:: THE TASK ::
Could you rewrite the records below, from the line containing "Click the engine gear icon beside 改良型艦本式タービン" to the line containing "pos(398,173)", both included, as a JSON list of strings with one string per line and blank lines omitted?

:: GIVEN RECORDS ::
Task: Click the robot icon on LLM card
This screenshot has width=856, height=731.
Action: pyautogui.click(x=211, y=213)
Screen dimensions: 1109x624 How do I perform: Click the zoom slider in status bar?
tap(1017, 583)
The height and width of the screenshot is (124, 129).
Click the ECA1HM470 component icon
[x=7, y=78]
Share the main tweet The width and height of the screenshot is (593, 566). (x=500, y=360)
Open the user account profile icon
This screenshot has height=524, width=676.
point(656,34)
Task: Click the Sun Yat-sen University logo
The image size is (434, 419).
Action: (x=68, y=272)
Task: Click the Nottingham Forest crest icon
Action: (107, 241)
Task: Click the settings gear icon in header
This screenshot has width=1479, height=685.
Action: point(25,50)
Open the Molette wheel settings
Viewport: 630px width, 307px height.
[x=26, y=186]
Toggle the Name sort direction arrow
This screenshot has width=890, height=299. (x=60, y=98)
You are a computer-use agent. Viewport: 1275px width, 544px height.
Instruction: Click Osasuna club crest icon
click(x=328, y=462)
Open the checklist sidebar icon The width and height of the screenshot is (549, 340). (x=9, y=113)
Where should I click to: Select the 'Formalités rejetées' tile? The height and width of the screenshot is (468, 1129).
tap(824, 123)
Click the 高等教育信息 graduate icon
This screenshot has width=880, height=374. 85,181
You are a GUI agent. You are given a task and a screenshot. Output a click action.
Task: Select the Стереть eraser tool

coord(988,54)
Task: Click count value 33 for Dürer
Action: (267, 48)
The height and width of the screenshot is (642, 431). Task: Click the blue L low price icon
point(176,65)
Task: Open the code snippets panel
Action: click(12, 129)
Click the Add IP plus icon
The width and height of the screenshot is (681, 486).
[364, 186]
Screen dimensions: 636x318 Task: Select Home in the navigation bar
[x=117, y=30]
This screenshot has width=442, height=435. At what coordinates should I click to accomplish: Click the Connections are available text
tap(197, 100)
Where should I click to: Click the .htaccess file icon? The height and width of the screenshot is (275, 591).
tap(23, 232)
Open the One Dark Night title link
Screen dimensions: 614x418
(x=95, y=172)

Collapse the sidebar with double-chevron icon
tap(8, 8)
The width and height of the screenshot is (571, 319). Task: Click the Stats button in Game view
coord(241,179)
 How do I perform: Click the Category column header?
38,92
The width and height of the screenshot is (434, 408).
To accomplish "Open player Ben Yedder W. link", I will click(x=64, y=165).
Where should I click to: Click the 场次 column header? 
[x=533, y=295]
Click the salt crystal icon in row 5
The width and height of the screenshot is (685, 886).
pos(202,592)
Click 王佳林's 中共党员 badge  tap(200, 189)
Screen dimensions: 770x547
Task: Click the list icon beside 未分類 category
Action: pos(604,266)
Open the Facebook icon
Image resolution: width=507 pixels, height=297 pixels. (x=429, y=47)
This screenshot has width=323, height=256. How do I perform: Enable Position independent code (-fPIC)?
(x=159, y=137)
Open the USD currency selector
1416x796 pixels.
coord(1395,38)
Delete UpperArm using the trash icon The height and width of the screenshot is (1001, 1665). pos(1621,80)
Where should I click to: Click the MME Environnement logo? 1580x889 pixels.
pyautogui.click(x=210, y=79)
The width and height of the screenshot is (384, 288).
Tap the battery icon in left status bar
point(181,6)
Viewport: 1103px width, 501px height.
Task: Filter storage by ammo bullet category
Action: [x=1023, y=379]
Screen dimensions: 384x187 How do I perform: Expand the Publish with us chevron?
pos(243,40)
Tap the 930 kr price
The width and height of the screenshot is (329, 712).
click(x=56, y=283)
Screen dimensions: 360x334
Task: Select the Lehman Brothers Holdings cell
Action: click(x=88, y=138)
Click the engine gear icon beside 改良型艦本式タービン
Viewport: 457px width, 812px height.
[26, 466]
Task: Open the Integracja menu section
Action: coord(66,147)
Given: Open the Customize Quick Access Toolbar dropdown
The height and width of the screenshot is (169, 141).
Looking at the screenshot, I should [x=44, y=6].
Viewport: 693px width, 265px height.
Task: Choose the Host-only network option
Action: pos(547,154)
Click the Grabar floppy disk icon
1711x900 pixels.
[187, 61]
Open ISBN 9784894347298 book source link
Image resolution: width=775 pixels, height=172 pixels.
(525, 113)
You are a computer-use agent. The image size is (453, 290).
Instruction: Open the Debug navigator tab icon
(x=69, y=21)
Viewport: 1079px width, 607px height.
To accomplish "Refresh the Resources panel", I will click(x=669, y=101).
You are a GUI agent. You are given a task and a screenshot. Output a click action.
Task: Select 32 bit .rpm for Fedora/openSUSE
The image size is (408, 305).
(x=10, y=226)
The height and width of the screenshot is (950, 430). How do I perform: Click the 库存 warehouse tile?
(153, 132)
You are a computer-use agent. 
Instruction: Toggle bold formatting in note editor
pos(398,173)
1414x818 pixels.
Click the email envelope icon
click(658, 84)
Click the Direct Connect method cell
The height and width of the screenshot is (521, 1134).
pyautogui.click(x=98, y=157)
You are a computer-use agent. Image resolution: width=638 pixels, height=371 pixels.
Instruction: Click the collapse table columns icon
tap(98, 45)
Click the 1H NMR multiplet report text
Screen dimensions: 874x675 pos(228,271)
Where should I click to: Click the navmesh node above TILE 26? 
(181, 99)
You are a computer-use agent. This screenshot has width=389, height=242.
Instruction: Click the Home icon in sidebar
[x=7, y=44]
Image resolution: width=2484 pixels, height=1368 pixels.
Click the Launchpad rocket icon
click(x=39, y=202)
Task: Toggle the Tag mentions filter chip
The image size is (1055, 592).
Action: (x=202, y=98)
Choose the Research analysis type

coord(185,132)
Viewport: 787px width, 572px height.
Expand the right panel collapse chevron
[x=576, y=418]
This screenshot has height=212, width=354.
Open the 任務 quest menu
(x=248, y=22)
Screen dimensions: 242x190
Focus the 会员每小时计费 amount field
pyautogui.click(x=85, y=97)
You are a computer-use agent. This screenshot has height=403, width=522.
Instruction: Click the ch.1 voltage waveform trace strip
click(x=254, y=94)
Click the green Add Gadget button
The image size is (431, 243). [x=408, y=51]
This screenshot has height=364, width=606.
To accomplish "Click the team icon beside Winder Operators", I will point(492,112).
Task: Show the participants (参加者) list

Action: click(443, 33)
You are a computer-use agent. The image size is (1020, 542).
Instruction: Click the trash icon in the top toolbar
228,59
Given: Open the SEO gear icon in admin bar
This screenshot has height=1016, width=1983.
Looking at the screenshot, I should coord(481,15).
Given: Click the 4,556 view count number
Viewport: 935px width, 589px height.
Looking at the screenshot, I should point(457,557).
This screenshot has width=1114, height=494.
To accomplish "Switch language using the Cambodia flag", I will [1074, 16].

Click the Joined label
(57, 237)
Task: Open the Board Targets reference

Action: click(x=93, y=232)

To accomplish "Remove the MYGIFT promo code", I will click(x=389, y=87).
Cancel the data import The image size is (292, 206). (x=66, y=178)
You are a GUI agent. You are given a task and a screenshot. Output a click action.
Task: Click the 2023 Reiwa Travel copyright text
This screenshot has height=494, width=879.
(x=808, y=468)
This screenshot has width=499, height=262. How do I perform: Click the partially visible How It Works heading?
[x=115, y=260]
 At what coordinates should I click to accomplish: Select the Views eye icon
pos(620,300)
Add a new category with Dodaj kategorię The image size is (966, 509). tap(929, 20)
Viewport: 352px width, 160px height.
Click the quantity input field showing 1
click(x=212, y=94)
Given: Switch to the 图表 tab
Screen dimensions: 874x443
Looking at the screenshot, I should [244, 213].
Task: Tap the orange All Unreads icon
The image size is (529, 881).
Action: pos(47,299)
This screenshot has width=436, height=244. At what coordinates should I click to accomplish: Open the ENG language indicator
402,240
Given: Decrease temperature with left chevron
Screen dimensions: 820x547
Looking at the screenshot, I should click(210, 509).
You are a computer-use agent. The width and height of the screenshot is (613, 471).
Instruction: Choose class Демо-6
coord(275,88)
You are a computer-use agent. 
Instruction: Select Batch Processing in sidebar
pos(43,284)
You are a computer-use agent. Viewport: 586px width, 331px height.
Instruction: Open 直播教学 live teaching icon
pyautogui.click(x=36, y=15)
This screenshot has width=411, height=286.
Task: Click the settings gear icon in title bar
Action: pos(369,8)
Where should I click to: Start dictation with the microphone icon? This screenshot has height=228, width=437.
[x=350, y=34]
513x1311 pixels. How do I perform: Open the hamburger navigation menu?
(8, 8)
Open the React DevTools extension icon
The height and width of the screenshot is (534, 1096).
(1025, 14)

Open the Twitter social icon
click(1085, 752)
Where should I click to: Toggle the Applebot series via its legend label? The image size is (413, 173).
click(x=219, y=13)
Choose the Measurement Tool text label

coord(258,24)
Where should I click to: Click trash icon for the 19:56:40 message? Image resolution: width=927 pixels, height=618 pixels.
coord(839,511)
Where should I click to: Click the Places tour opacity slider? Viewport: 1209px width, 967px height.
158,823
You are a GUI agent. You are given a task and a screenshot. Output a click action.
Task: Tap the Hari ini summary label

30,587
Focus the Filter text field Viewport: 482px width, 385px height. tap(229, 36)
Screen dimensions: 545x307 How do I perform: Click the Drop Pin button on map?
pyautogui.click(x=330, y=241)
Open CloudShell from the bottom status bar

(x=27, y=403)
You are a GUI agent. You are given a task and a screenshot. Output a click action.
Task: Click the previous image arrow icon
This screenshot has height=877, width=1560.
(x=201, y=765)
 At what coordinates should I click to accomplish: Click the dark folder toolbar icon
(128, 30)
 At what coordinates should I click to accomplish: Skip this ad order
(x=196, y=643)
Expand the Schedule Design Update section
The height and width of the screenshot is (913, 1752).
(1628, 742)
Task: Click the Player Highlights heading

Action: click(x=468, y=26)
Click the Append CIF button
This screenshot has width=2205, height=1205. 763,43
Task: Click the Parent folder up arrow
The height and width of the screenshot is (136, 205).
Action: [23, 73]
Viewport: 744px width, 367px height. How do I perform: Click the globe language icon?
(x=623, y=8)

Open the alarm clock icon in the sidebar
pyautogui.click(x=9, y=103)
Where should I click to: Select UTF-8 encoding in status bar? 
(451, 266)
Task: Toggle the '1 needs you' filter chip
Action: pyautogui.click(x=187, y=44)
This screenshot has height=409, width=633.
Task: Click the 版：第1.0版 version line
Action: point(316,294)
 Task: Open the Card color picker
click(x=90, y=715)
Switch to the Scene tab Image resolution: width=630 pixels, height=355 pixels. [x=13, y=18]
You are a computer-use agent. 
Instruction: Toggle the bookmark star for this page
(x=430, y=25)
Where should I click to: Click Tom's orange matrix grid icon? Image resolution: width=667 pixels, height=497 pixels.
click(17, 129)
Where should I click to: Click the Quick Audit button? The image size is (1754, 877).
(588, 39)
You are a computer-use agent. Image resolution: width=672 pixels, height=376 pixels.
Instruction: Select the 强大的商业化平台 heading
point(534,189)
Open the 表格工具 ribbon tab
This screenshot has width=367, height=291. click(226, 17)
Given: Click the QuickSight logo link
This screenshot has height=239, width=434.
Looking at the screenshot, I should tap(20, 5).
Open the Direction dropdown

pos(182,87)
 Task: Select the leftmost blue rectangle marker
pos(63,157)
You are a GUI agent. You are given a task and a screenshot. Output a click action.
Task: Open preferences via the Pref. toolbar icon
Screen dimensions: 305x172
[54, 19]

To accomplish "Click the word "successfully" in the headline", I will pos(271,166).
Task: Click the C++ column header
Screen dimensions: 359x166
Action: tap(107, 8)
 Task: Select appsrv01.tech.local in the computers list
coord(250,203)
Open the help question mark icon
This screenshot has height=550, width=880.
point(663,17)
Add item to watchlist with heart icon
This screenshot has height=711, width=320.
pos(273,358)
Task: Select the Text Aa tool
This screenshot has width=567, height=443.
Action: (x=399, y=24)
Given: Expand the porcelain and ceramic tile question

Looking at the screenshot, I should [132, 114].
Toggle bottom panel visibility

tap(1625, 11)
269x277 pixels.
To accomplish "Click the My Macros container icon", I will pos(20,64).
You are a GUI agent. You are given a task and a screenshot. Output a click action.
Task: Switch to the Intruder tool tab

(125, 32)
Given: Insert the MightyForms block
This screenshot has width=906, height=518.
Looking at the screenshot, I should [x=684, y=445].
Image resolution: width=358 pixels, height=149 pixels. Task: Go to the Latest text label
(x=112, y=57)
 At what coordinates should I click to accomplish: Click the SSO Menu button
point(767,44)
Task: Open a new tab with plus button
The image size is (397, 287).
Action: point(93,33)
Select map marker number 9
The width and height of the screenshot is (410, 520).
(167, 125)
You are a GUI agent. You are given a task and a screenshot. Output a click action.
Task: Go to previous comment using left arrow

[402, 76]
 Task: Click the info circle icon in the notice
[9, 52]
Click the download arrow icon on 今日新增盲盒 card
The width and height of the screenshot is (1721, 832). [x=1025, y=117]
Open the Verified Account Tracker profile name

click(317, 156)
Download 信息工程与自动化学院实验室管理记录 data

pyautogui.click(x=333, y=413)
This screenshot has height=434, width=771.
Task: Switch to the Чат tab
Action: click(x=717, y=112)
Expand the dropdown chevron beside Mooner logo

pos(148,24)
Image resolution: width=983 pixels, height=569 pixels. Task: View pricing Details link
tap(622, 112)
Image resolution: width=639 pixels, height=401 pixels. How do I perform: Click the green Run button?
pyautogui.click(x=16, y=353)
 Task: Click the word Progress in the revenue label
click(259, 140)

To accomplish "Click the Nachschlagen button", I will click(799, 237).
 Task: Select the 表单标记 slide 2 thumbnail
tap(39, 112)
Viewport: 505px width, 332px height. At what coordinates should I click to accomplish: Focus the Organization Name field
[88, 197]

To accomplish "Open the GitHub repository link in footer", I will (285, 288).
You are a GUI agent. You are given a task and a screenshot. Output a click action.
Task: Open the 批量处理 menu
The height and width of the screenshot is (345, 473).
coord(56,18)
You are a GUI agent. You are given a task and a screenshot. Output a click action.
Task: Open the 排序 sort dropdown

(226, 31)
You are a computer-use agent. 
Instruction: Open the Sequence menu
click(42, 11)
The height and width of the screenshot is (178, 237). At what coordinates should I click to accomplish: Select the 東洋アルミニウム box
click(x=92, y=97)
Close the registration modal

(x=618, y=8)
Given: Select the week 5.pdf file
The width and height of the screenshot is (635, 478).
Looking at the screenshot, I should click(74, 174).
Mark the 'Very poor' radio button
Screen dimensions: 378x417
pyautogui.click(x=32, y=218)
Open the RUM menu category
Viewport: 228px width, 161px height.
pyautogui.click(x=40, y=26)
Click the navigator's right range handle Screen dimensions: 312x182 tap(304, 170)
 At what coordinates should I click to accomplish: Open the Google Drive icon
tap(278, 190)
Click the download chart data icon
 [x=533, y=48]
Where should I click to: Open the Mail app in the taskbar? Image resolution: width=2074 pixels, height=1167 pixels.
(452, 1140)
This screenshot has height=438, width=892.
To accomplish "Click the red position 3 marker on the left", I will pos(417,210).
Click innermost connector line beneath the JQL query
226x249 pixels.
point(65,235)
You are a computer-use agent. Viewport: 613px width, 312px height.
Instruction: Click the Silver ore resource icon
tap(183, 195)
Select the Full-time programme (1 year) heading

:: ANSWER FOR THE TASK ::
[
  "Click the engine gear icon beside 改良型艦本式タービン",
  "Viewport: 457px width, 812px height.",
  "[26, 466]",
  "Task: Open the Integracja menu section",
  "Action: coord(66,147)",
  "Given: Open the Customize Quick Access Toolbar dropdown",
  "The height and width of the screenshot is (169, 141).",
  "Looking at the screenshot, I should [x=44, y=6].",
  "Viewport: 693px width, 265px height.",
  "Task: Choose the Host-only network option",
  "Action: pos(547,154)",
  "Click the Grabar floppy disk icon",
  "1711x900 pixels.",
  "[187, 61]",
  "Open ISBN 9784894347298 book source link",
  "Image resolution: width=775 pixels, height=172 pixels.",
  "(525, 113)",
  "You are a computer-use agent. The image size is (453, 290).",
  "Instruction: Open the Debug navigator tab icon",
  "(x=69, y=21)",
  "Viewport: 1079px width, 607px height.",
  "To accomplish \"Refresh the Resources panel\", I will click(x=669, y=101).",
  "You are a GUI agent. You are given a task and a screenshot. Output a click action.",
  "Task: Select 32 bit .rpm for Fedora/openSUSE",
  "The image size is (408, 305).",
  "(x=10, y=226)",
  "The height and width of the screenshot is (950, 430). How do I perform: Click the 库存 warehouse tile?",
  "(153, 132)",
  "You are a computer-use agent. ",
  "Instruction: Toggle bold formatting in note editor",
  "pos(398,173)"
]